# RECORD EXCERPTS:
↓↓↓
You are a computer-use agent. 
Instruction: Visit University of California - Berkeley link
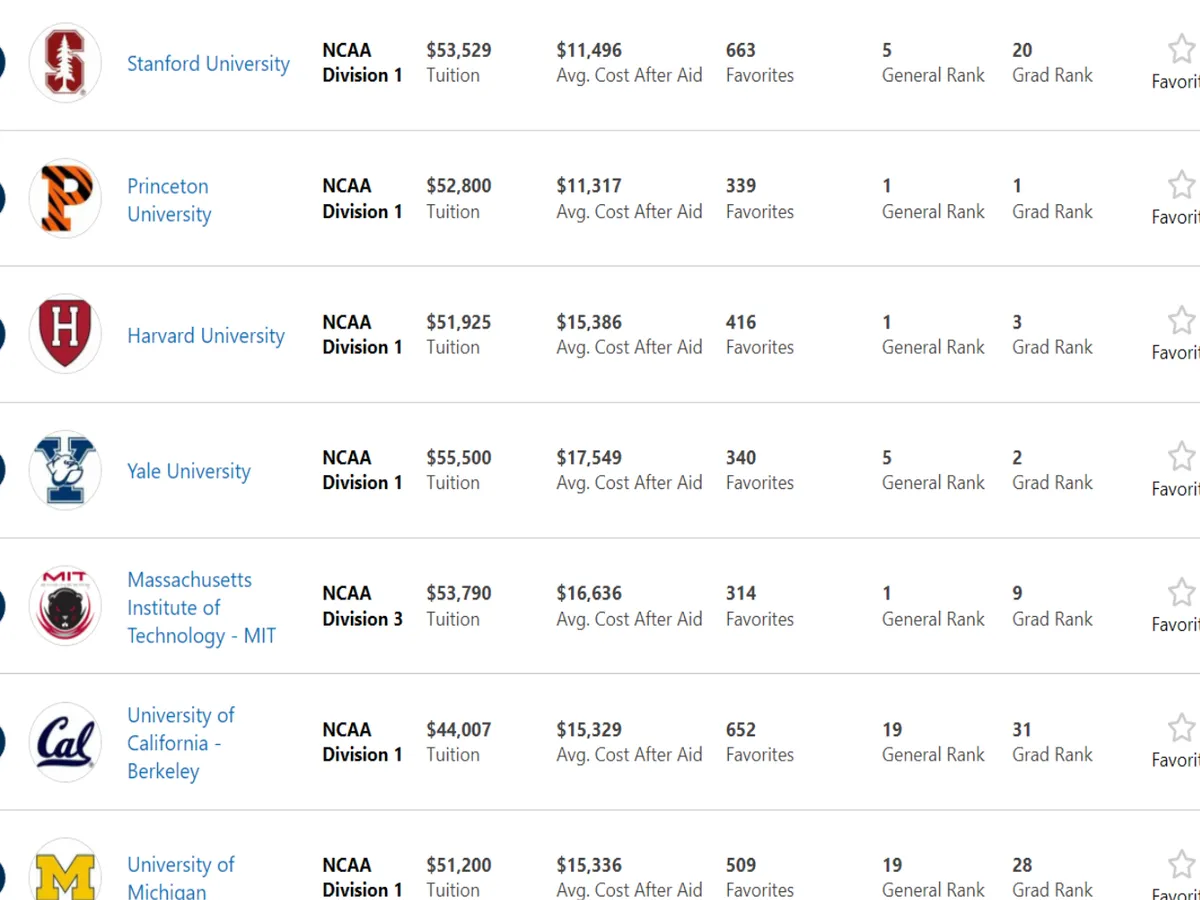tap(180, 743)
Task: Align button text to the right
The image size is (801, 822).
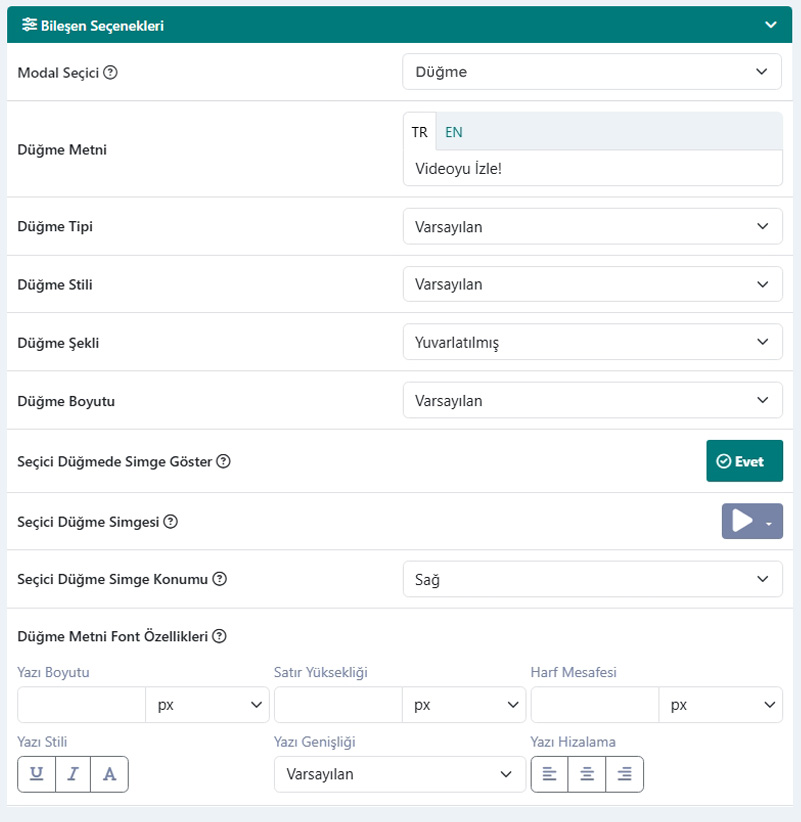Action: click(x=624, y=774)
↑↑↑
# TASK INSTRUCTIONS:
Could you give the listing above again word for word, without any pictures?

# TASK RESPONSE:
You are a computer-use agent. 
Instruction: Visit University of California - Berkeley link
tap(180, 743)
Task: Align button text to the right
The image size is (801, 822).
Action: click(x=624, y=774)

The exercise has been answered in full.